YOUR TASK:
Rewrite the data below, replacing every occurrence of "Home page" with "homepage" and leaving everything else as it is.

RECORDS TO PROCESS:

********************

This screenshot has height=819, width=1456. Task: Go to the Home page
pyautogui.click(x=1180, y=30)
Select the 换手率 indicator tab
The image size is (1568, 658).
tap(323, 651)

********************

SOLVED EXERCISE:
This screenshot has height=819, width=1456. Task: Go to the homepage
pyautogui.click(x=1180, y=30)
Select the 换手率 indicator tab
The image size is (1568, 658).
tap(323, 651)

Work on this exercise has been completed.